◆ **BRIEF**:
Can you transcribe every entry word for word, skipping the images?

◆ **SUPPLIED MATERIAL**:
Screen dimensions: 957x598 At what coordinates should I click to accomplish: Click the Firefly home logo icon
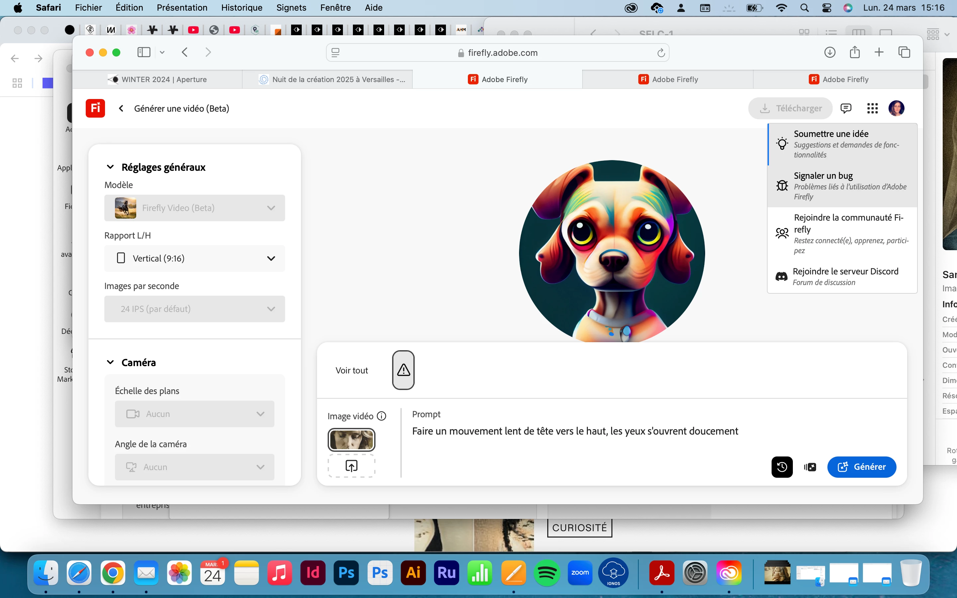tap(95, 108)
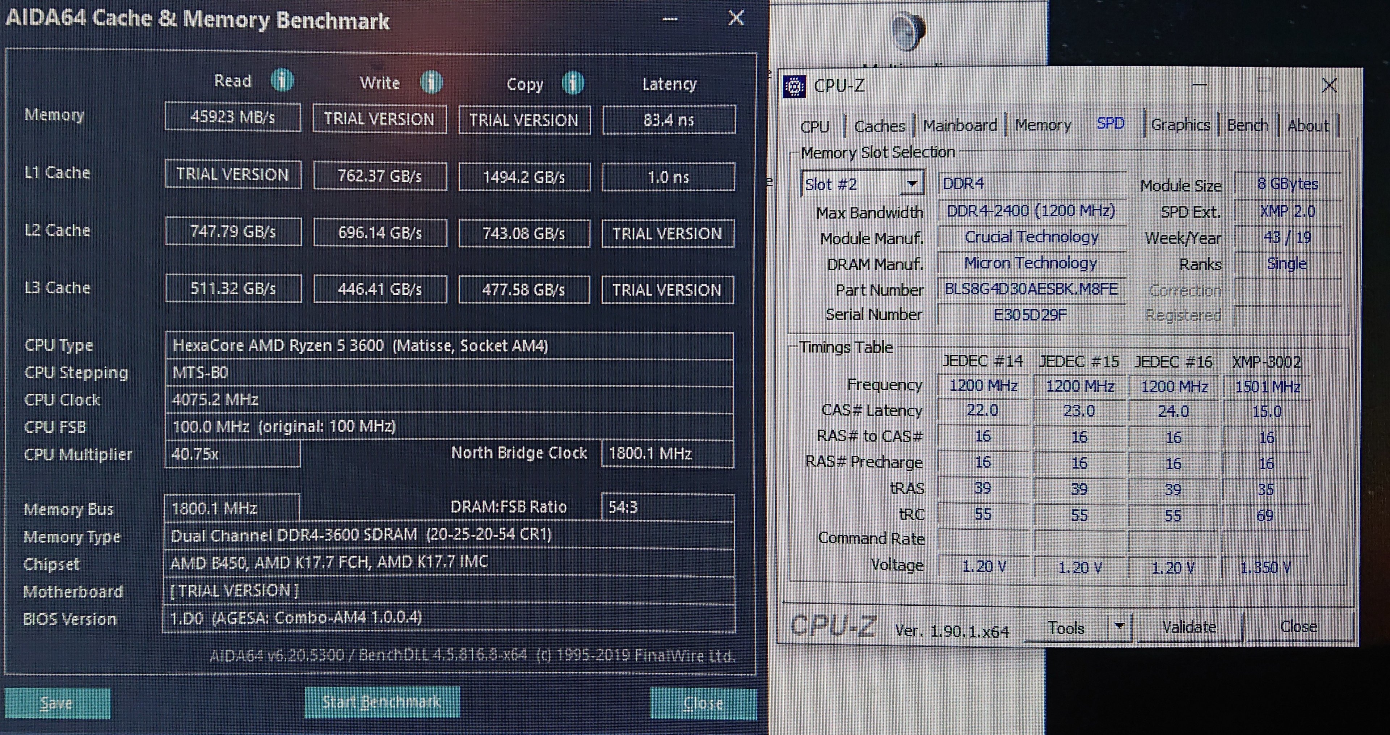Open the memory Slot #2 dropdown
The width and height of the screenshot is (1390, 735).
tap(912, 184)
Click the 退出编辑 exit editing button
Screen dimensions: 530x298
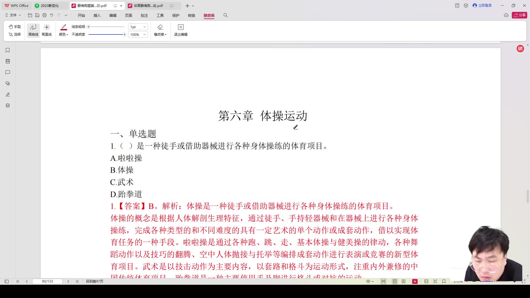coord(181,30)
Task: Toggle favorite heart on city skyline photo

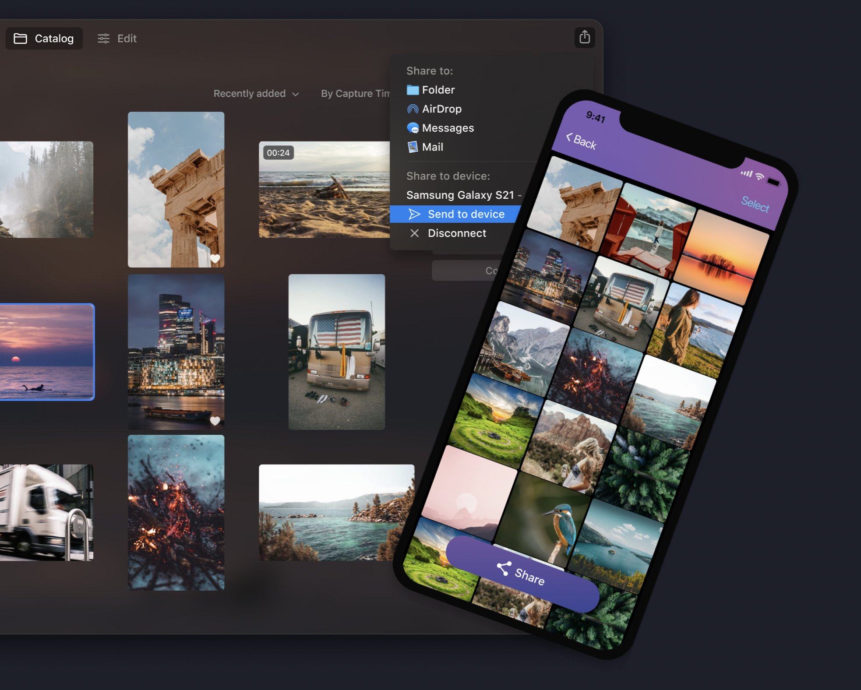Action: [215, 421]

◆ **ANSWER SECTION**:
Screen dimensions: 957x598 At what coordinates should I click to accomplish: Click the Firefly home logo icon
tap(95, 108)
Open the memory Slot #2 dropdown
The width and height of the screenshot is (1390, 735).
tap(912, 184)
Click the 退出编辑 exit editing button
Screen dimensions: 530x298
coord(181,30)
Task: Toggle favorite heart on city skyline photo

Action: [215, 421]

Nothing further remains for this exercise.